A brawny man might snap frail Boom Boom like a dry matchstick, but I didn’t say that aloud. I couldn’t imagine her stepping on a Broadway stage in her condition.

Instead, I said, “I understand you’ve been bothered by people who have read this morning’s story in the
Intelligencer
. About the photograph that was in Jenny’s pocket at the time of her death.”

Another dismissive wave from the bed. “The people downstairs are answering the door and the phone. It’s not my problem.”

“Do you know anything about the photograph?”

“I never saw it,” Boom Boom replied. “It’s a kid, right?”

“Yes, a small boy. Do you know who he was?”

“Who knows? Every once in a while Jenny sent money to lost causes. You know, a few bucks here or there to help a poor kid in some backwater place or other. It was probably one of her charity things.”

Lexie said, “The newspaper hinted there might be money coming to the boy in the photo.”
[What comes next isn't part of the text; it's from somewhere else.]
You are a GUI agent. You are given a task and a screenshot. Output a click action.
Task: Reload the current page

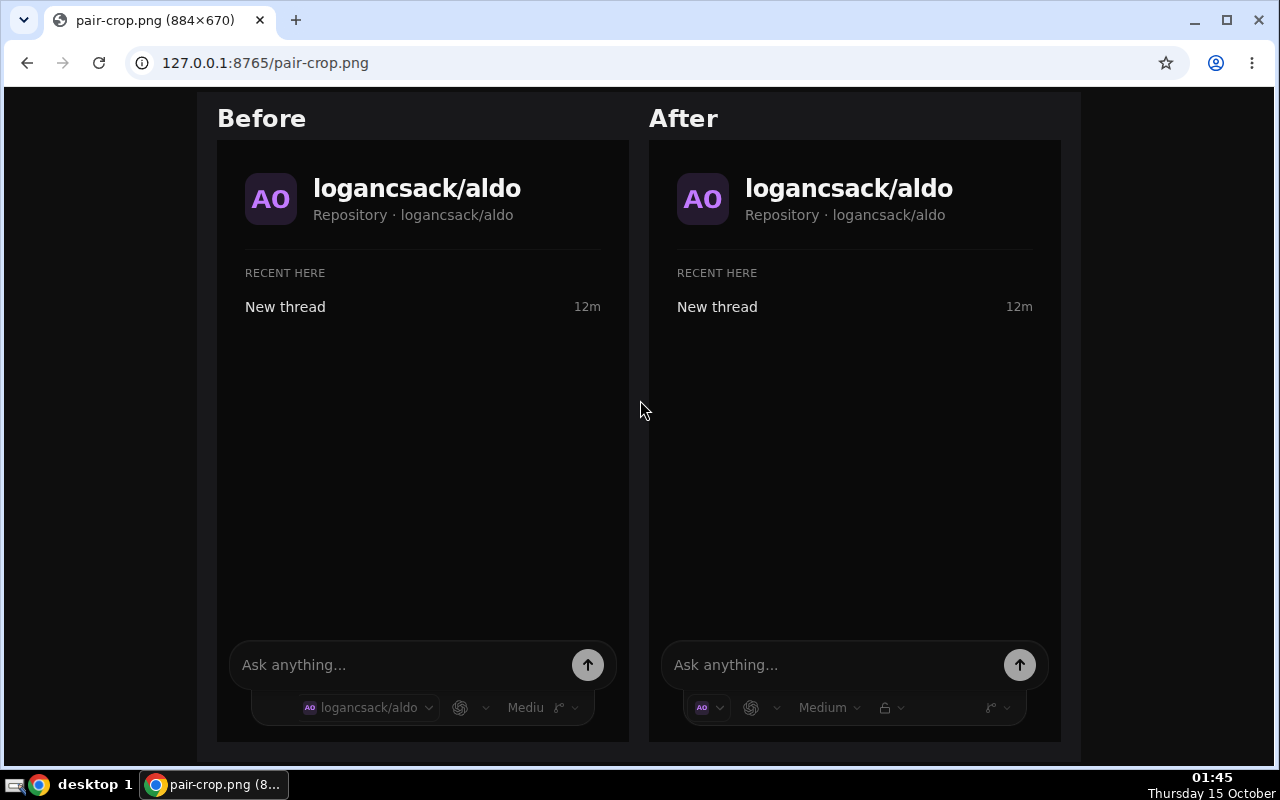[99, 63]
“He’d have a hell of a job proving it. Say, maybe I should check about Jenny’s life insurance. Maybe
I
got some money coming!”

Without glancing up from her magazine, the nurse made a disparaging noise with her lips.

Boom Boom said sharply, “Higgie, shouldn’t you be organizing my pills or something? I don’t pay you to sit around on your
tuches
.”

Higgie sighed and heaved herself out of her chair. She lumbered over to a dresser topped with a tray packed with pill bottles. She took the eyeglasses from the chain around her neck and
perched them on her nose so she could read the labels on the bottles. Methodically, she began selecting various pills and lining them up on a plate.
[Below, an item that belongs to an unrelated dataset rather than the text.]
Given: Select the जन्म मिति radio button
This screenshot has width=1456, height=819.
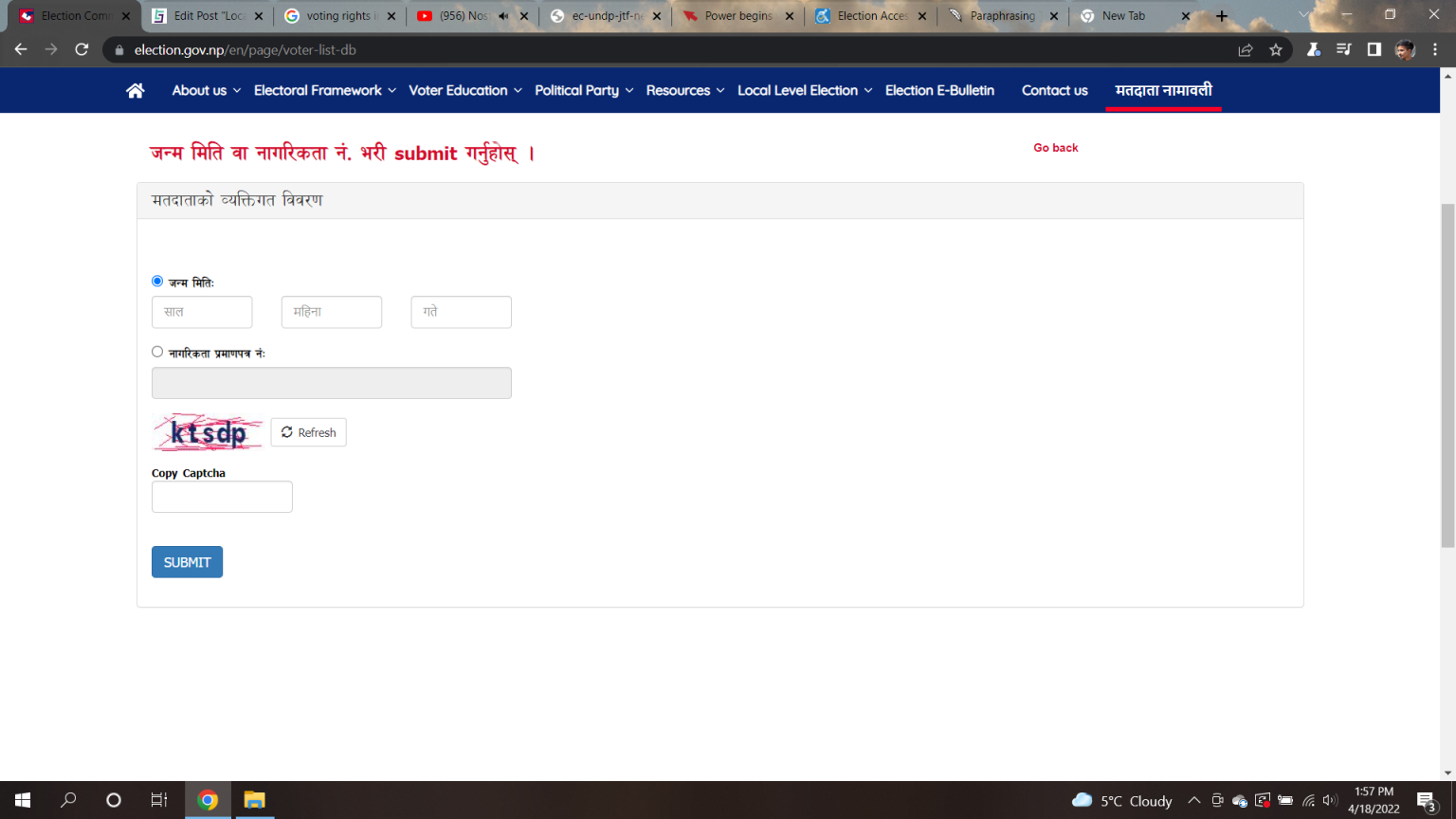Looking at the screenshot, I should (x=156, y=281).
A doorbell gonged from the floor below.

On the bed, Boom Boom stirred like an old dog that had caught a whiff of its dinner. “Hey, if that’s some reporters, I should invite them up here to talk about my comeback.”

“Nora’s a reporter,” Lexie said.

At that news, Boom Boom sat up and removed her mask. Behind it, her eyes were pink holes in her otherwise blue face. She stared at me with stunned interest. “You’re a reporter? Maybe you could get us some press for the show?”

“Well—”

“Absolutely,” Lexie said, nudging my foot with hers. “Nora’s column would be a perfect place to give you some buzz.”

“Okay,” I said. “Maybe I could interview the cast?”

“And me!” Boom Boom said. “I could tell you all about my career.”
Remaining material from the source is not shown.